Gli anticorpi neutralizzanti del virus Sars Cov-2

Un’analisi sierologica, sviluppata dall’Istituto di Biochimica e Biologia cellulare del Cnr e dall’Istituto Nazionale Malattie Infettive Lazzaro Spallanzani, ha reso  possibile identificare gli anticorpi neutralizzanti del virus SARS-CoV2 in ambienti di prelievo a bassi livelli di biosicurezza. La tecnologia, descritta su Frontiers in Immunologypotrà essere utilizzata anche nello sviluppo di molecole in grado di inibire l’infezione virale.

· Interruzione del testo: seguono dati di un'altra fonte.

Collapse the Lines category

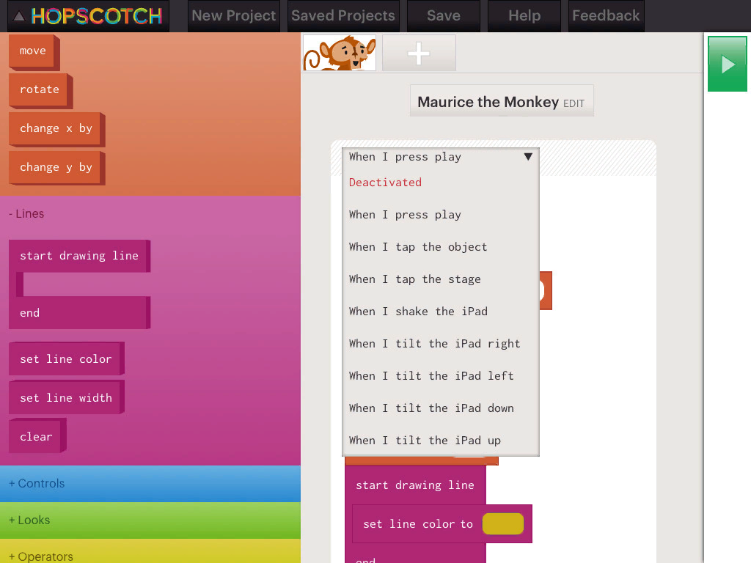click(26, 214)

L'emergere infatti di nuove varianti di SARS-CoV-2 potrebbe influenzare l'efficacia del vaccino. Pertanto, la valutazione della capacità dei sieri di neutralizzare le varianti preoccupanti aiuterà a monitorare lo stato immunitario della popolazione dopo la vaccinazione o l'infezione. Un gruppo di ricercatori dell’Istituto di Biochimica e Biologia cellulare  del Consiglio Nazionale delle ricerche di Napoli, in collaborazione con l’Istituto Nazionale per le Malattie Infettive Lazzaro Spallanzani, ha messo a punto un test per determinare il livello di anticorpi neutralizzanti anti-SARS-CoV-2 nel sangue umano di individui vaccinati o infettati. Identificare il livello di tali anticorpi, denominati nAbs, in grado di bloccare lo sviluppo del virus è, infatti, un importante indice previsionale per ciò che concerne la risposta immunitaria in pazienti affetti da Covid-19 e in persone vaccinate.“ 

Di norma la presenza di questi anticorpi nel siero viene determinata attraverso il test di microneutralizzazione, nel quale viene utilizzato il virus vivo con capacità infettante: per questo motivo, il test può essere effettuato soltanto in laboratori ad alto indice di sicurezza, identificati come BSL3”, spiega Piergiuseppe De Berardinis, primo ricercatore del Cnr-Ibbc e autore della ricerca, pubblicata sulla rivista Frontiers in Immunology. Lo studio in oggetto consente, invece, di effettuare analisi in condizioni di contenimento che sono meno rigorose, in ambienti con livelli di biosicurezza 1 e 2. “Abbiamo messo a punto un test basato su pseudovirus, difettivi nella replicazione, le cui sequenze possono essere modificate inglobando le mutazioni virali: ciò consente una più rapida verifica dell’attività neutralizzante degli anticorpi nei confronti delle varianti del virus, che destano particolare preoccupazione nella popolazione per il loro grado di infettività”, aggiunge il ricercatore. “Anche i test sierologici effettuati con il metodo ELISA, nei quali una superficie plastica viene rivestita con antigeni virali in grado di rilevare l’eventuale presenza di anticorpi, possono essere svolti in ambienti di quest’ultimo tipo e sono molto utili per la diagnosi, ma non riescono a stabilire se la risposta anticorpale rinvenuta sia effettivamente neutralizzante”.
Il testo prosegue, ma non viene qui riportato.